C’est un geste nocturne qui a scellé un destin. À Pontoise, la cour d’assises du Val-d’Oise juge Modibo T., ancien footballeur professionnel, pour avoir porté un coup de pied à la tête d’un jeune homme de 24 ans, en octobre 2018 au Mesnil-Aubry. La victime, Florent, a survécu trois ans dans un état végétatif, avant de succomber. Mardi soir, l’avocat général a requis 14 ans de réclusion criminelle. Florent et deux amis s’étaient amusés, un mois avant le drame, à voler trois plants de cannabis à Ézanville. Modibo T., chargé de surveiller la culture, n’avait pas digéré l’affront. En quête de vengeance, il avait rameuté une bande venue de la capitale pour récupérer son bien. L’expédition punitive avait débuté dans le local des jeunes du village, avec des extorsions de portables et de véhicules. Mais c’est quelques heures plus tard, à 4h27 du matin, que la tragédie s’est jouée. Revenu pour apaiser les tensions, Florent a reçu en pleine tête le coup de pied qui l’a précipité dans un coma de trois mois, avant une descente inexorable vers la mort.

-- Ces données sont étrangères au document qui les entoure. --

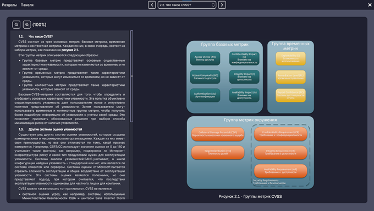Click the zoom in magnifier icon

Une vengeance préméditée, une défense démontée
Face aux jurés, Modibo T. a plaidé la légitime défense. Il a affirmé que Florent aurait exhibé une arme blanche au moment du coup. Mais les témoignages tardifs, les versions contradictoires et surtout l’absence de preuve tangible ont fait vaciller cette ligne de défense. Le seul couteau retrouvé était resté dans la poche de la victime. L’avocat général a balayé l’hypothèse de la menace immédiate, rappelant que la loi impose proportionnalité et nécessité. « Rien ne l’obligeait à frapper », a-t-il souligné, évoquant un homme « humilié » déterminé à « donner une leçon ». L’accusation a aussi ressorti une affaire précédente, où Modibo T. avait déjà frappé un jeune à la tête. Le parquet estime qu’il connaissait les conséquences de ses actes. « Il sait qu’un coup à la tête peut tuer, et il l’a fait quand même. » Florent, lui, n’a plus eu d’avenir. Condamné à vivre dans la douleur, balloté d’un hôpital à l’autre, il a connu une agonie de 832 jours. Son état, d’abord stationnaire, s’est détérioré après des complications respiratoires. Sa mère a fini par signer l’arrêt des soins. « Elle lui a donné la vie, elle a dû en décider la fin », a résumé l’avocat de la famille. Le verdict est attendu jeudi. Pour les parents de Florent, il incarnera, à défaut de consolation, une reconnaissance du calvaire qu’ils ont traversé.